• **出題 1**: ゲームのエンディング感想のうち「モカは手当をすれば」で始まる段落を、主な内容を残して短く書き直してください。
• **出題 2**: ゲームのエンディング感想によると、昔のレオンの一人称は何ですか。
• **出題 3**: ゲームのエンディング感想を、示されている最後の文の後から書き進めてください。

• **原文抜粋**:
この世界のケルベロスの設定ほんっと大好きなんですよ!!! なんかこう、命は残っても人は死ぬみたいな、ある意味ただ亡くなるよりも残酷な設定じゃないですか。それがすごく、滲みるんですよね……。
余談ですが昔の、おそらくレオンという名前ではなかったであろうレオンは一人称ボクなんですね? スクショを見返していて気づいたんですが……こういうところも細やかで素敵です。
モカはどうなってたの?という疑問は少し残ります。仮にモカが生き残ってたらレオンを説得して戻る可能性もワンチャン……あるの……かも……。まあでも個人的には死ぬんだろうなあという気持ち。
モカは手当をすれば生き延びれそうだったけど、レオンは一度死んで記憶をなくしてしまったからモカを助けることもできなくて混乱したまま見殺しにしてしまった、みたいな展開が私の中では一番想定しやすい末路かなと思います。こういうのが好き。
TRUE2
さらっと終わってしまったので、初めは疑問符があったんですよ。描写量的にも、BADで良かったんじゃないのかな?って。
が、改めてよく考えると私の考えが軽率でした。このエンドをTRUEと銘打つからこそえげつないんですよね! TRUEってある意味正史って意味だと私は思っておりまして。鬱展開好きとしては、HAPPYはただの理想像、本当はこっちルートが結末でしたー……という解釈をするととても捗ります。辛くて。
HAPPYEND
いや~、でもなんだかんだでやっぱりこのエンドが一番好きなんですよ!
一周目でここに辿りついたという愛着もあるとは思うんですが。
まずはオルガとツララの関係について。
性愛ではなく恋愛と家族愛の中間みたいなところに結論が落ち着いたところが好きでした。
正直ですね、プレイ初めは私オルガに若干引いてたんですよ。ぐいぐい押してきて無知なツララをしれっと手籠めにするタイプのヤンデレに見えたので……。でも、最終的にこのエンドで提示された結論は、ツララの危うさみたいなのが軽減されるもので、なんだか勝手ながら安心してしまいました。

• **抽出資料**:
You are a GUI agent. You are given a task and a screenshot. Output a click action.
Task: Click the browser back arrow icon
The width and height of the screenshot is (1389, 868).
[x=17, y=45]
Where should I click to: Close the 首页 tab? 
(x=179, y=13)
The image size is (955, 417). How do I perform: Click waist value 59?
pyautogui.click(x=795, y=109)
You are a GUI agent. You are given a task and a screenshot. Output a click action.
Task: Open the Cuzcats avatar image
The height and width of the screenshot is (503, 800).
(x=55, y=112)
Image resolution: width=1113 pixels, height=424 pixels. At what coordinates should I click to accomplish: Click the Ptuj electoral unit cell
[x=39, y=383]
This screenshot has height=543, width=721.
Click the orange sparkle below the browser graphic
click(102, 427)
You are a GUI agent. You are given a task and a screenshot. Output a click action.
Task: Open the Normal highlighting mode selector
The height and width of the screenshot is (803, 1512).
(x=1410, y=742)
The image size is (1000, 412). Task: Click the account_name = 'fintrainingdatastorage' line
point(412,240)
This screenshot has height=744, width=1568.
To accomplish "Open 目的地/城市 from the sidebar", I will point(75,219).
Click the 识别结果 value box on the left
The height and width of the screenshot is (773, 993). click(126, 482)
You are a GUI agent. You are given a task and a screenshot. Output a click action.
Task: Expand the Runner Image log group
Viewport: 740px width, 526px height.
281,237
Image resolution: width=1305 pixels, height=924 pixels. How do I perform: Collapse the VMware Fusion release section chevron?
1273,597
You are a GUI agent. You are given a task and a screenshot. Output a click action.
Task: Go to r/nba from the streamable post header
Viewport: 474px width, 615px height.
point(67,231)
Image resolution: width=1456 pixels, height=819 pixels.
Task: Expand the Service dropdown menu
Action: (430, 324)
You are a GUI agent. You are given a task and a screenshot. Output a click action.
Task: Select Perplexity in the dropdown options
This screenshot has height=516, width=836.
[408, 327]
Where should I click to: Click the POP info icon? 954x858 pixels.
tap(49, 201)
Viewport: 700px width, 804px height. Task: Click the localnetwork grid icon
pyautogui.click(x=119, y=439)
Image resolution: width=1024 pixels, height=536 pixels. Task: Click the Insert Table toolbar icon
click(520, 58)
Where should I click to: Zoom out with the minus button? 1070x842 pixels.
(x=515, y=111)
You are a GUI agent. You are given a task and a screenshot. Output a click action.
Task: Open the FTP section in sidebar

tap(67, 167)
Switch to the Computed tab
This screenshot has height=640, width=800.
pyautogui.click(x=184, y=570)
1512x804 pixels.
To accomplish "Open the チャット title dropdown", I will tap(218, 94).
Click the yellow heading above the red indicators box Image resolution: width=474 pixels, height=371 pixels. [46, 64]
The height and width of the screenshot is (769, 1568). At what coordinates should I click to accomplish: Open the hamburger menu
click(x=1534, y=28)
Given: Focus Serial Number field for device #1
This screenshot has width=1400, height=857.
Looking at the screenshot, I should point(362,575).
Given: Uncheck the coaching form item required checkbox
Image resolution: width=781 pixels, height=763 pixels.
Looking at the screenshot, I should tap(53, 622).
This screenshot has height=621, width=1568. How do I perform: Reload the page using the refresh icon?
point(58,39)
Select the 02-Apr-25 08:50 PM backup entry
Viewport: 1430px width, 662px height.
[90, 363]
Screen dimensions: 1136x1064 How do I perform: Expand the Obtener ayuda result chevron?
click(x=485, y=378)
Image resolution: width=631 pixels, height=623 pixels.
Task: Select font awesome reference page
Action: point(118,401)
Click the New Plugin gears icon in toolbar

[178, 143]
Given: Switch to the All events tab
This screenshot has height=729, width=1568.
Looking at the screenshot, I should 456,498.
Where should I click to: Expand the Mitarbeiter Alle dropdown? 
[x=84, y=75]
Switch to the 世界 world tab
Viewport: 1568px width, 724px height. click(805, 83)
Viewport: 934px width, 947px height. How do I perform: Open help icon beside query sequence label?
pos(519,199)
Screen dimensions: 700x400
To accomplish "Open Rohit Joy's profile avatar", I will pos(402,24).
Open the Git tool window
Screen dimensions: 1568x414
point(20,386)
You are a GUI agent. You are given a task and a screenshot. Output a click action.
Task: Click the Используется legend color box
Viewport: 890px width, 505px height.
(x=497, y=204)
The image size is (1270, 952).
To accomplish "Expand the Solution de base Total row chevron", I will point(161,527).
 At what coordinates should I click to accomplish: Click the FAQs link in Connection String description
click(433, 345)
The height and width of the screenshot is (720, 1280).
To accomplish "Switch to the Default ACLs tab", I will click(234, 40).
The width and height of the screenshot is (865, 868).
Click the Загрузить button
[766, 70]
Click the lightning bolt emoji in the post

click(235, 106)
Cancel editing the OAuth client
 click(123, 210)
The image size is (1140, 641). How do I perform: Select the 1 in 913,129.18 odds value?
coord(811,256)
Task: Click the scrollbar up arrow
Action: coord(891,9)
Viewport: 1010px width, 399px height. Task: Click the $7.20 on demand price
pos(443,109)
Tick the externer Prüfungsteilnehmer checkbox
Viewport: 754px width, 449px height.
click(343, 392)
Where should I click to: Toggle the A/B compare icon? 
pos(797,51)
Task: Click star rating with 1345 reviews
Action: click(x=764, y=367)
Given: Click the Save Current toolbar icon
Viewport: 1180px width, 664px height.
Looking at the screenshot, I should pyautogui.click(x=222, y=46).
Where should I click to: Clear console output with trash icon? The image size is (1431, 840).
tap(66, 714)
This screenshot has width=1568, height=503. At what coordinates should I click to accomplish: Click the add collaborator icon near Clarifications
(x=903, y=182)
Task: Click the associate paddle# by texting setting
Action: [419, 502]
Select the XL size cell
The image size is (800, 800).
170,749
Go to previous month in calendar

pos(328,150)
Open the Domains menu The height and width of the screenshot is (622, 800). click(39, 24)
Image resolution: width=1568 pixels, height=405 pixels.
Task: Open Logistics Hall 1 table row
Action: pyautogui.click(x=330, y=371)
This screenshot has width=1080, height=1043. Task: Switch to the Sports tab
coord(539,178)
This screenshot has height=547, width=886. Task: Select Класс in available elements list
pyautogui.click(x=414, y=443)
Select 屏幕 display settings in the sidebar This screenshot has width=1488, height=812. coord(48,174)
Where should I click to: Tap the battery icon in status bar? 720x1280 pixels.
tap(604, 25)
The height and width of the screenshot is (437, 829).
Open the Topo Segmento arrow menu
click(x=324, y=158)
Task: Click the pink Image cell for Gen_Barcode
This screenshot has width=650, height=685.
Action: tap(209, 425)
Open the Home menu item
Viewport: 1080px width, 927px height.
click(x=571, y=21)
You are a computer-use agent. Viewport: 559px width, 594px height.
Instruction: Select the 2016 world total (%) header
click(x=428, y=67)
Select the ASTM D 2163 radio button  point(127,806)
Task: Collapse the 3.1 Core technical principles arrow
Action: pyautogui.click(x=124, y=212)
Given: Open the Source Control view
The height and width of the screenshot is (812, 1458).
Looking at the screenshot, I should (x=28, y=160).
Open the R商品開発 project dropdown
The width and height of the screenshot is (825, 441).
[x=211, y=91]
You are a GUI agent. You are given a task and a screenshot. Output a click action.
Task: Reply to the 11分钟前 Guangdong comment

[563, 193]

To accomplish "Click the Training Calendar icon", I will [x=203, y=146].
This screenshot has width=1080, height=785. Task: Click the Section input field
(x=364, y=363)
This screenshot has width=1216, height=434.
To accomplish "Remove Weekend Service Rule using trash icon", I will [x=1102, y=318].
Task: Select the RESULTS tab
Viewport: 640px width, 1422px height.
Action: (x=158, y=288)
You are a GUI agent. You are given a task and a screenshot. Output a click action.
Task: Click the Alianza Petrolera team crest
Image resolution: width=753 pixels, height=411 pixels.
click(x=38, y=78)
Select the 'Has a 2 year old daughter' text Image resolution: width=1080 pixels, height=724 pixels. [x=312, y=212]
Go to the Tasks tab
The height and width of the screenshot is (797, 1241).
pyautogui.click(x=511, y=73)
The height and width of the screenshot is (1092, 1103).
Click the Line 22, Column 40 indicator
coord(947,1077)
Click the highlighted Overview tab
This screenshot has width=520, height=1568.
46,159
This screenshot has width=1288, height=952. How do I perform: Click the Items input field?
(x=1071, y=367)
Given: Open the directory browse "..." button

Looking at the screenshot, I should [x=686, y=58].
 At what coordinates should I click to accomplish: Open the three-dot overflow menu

• **出力 1**: 一度死んで記憶を失ったレオンが、手当てすれば助かりそうだったモカを救えず、混乱したまま見殺しにするという結末が最も想定しやすく、こういう展開が好きだと述べている。

• **出力 2**: 「ボク」です。

• **出力 3**:
あと嬉しいのが、オルガってツララの言うことは本当によく聞く男なんですよね。どのエンドでもあの子のこと見逃すもん。例えばBAD3は、あそこでさくっと殺して怯えたツララが人間に戻る、みたいな展開のほうがストーリーとしてはやりやすいはずで。それでもそうしなかったオルガは本当にツララのことが大事で大好きなんだなあとしみじみします。
続いてこのエンドの四人の行く末について。
こういう、「選ばれた人しかたどり着けない楽園」みたいな概念が大好きなんです!!
本作の4人は悲惨な境遇も暗い過去も全部まるっと受け入れたうえでカラッと笑ってる印象が強いんです。ほのぼのと鬱の落差、というのを私が強調してきたのも、ここを主張したいからで……。
だからこのエンドは、余計なしがらみや不要なものをすっぱり切って、本当に彼ら四人が四人だけで楽しそうに笑ってくれているところが好きでした。
この先いくらでも続けようと思えば続けられそうですが、個人的にはここで終わって欲しい気持ちがあります。私(=人間)の手の届かないところへ彼らは行ってしまったんだ、という切なさと喜びを味わいたいので……。
と、語りたいところはだいたいこんな感じ!
プレイしやすく、刺さる部分はしっかり刺さる良作でした。